Road Map to an Ownership Society

Sen. John Kerry has begun to elaborate on the economic agenda that he presented in just a few lines during his speech at the Democratic National Convention. However, he fails to realize that the burden of a tax increase on the “upper 2 percent” will fall disproportionately on the small businessmen and women who create more than two-thirds of all new jobs.

Moreover, as Steve Forbes recently observed, it seems Democrats “are afflicted with the curse of Robert Rubin.” He wrote that Democrats actually think that the 1993 tax hikes “cut the deficit, which, in turn, reduced the ‘crowding out’ of private investment by government borrowing, which, in turn, drove down interest rates. Result: a golden age of prosperity. The lesson: Raising taxes works!” This is utter nonsense, indeed.

Given Kerry’s anti-growth agenda, it is not surprising that a recent Investor’s Business Daily/TIPP survey shows that he lost 9 percentage points from the shareholder vote following his speech at the DNC. And given the fact that Kerry is up in most polls, it is not surprising the major stock indexes are down from early year peaks. The only thing markets like less than uncertainty over policy is certainty that policy is going to get worse. The longer Kerry remains ahead in the polls, the more certain markets will become that their investments will decline over the long run.

Kerry made a strategic error by gambling his election hopes by almost exclusively wrapping himself in the flag at the convention, leaving an economic vision deficit and opportunity for President Bush and Republicans to exploit during the Republican National Convention and throughout the fall campaign.

Bush grabbed hold of the so-called third rail of politics and campaigned in 2000 successfully on transforming Social Security with personal retirement accounts. He successfully enacted pro-growth tax-rate reductions, including marginal tax-rate reductions, for the first time in 15 years, slashed the capital gains and dividend tax rates, accelerated depreciation allowances for businesses and made an effort to eliminate the death tax.

Given recent speculation that Bush’s soon-to-be-unveiled second-term economic agenda will include both fundamental tax reform and reforming Social Security with personal retirement accounts, some have suggested that he must choose one or the other. With all due respect, he should do no such thing. Tax reform and personal accounts are not mutually exclusive; they are mutually reinforcing, indeed mutually dependent.

Congressional Budget Office projections reveal that if the Bush tax cuts are repealed, due to the progressive nature of the tax code, tax revenues as a percent of GDP will grow well beyond the historic average (18.5 percent of GDP) to 20.5 percent in 2015, 22.6 percent in 2030 and 24.7 percent by midcentury.
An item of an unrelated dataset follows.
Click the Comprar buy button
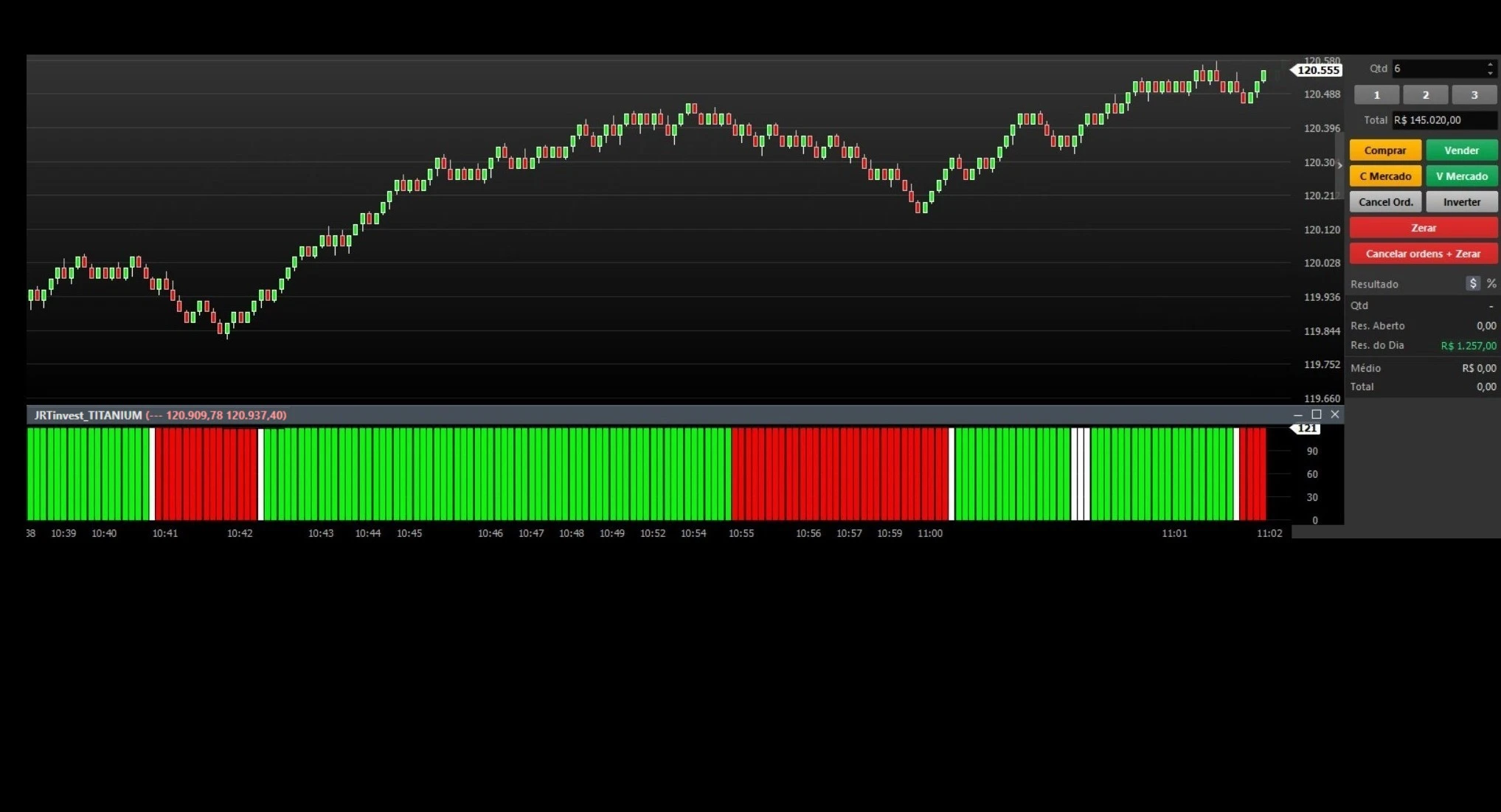Viewport: 1501px width, 812px height. tap(1384, 150)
Without continued tax reform to lower the rates back at least to where they were when Ronald Reagan left the presidency, the economy will stagger under an increasing burden each year. Without tax reform to properly define how income will be subject to taxation, it will make the transition to a new fully reformed Social Security system more difficult and require more borrowing than necessary. Bush is on the right track to be talking about both personal retirement accounts and tax reform – what can be called an ownership society agenda, or what I would call the democratization of capitalism.

The idea of an ownership society is not new; it is the logical extension of Abraham Lincoln’s Homestead Act in 1862 America, where clear title to 160 acres of federal land was “given” outright to citizens to settle and cultivate the land. The vision of an ownership society is one that looks back at a road long traveled, but one that is forward-looking and far-reaching; it is a vision that sees opportunity ahead, sunlight on the horizon.

We have come a long way since the creation of the Party of Lincoln. We have healed the wounds of a bloody Civil War that divided a nation, we have made great strides to overcome the evil legacy of slavery and Jim Crow – a permanent stain on our national honor. We have watched an infant nation mature into a global superpower, we have survived recessions, depressions and won two world wars; we have defeated Nazism, fascism, communism and, in due time, we will defeat the terrorist threat we now confront. But there is much to do.

Looking over the horizon, we must make good on promises made to our seniors and near retirees, but we must provide a better system, a better future for today’s and tomorrow’s workers. The cornerstone of the president’s ownership society agenda is personal retirement accounts. These accounts must fully utilize the power of compound interest to maximize rates of return. This can be done – indeed, must be done – without raising tax rates or cutting promised benefits.

The key to transitioning to a fully funded personal retirement system will be modest spending restraint and continued long-term economic growth, which is where tax reform enters the picture.

By providing a detailed road map to fulfill his vision of creating an ownership society, Bush can ask all Americans to look to the future with hope, optimism and equal opportunity for all – what Lincoln called our true American system.